I can attest to that...the Boiled Linseed Oil and melted Bees Wax look a beautiful golden color when first applied, but after about a year starts getting black...not pretty...but what to use that's looks nice, weathers well, and is not harmful to bees crawling all over it?


----------



## BeeCurious (Aug 7, 2007)

Sealing the exposed end grain will help to prevent moisture from entering the joints.

I smear Titebond III over the exposed end grain of all of my assemblies. I also apply a bead/fillet of glue along all inside corners. It may seem excessive but when the joints are nearly impermeable to moisture it helps... 

I don't have TBH's but I have been a yacht refinisher/foreman.

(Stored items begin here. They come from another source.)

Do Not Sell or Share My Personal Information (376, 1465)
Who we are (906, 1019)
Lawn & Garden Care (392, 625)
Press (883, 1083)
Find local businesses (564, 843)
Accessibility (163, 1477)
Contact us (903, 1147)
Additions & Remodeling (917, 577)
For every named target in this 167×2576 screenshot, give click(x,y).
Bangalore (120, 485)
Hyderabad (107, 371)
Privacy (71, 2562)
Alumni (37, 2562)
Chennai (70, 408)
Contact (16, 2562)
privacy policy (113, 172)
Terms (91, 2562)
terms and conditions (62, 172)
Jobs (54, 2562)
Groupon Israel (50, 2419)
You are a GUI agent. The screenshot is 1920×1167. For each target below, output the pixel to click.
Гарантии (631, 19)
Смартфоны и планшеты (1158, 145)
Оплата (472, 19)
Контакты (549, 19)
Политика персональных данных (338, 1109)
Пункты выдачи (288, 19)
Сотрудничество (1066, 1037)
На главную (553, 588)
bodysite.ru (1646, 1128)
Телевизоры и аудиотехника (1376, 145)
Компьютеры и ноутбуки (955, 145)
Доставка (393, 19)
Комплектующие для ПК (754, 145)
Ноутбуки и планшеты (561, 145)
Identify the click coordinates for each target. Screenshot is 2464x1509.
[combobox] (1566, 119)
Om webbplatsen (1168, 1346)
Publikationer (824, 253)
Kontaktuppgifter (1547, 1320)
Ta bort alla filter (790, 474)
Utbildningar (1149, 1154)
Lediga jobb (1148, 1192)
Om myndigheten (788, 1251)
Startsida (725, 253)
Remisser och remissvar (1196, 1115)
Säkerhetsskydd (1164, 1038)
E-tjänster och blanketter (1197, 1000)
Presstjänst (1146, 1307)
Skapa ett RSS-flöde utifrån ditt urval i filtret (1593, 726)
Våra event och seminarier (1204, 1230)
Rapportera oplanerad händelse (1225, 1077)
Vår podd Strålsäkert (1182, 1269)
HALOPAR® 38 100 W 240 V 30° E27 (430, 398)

A sound, stable surface is easier to beautify and protect.


----------



## rhaldridge (Dec 17, 2012)

I painted these long hives, but I felt I needed to, because they are plywood with solid timber stringers (background in boatbuilding too.)









I'm hoping the covers of galvanized roofing will keep rain off completely, but this is a humid climate here along the Gulf.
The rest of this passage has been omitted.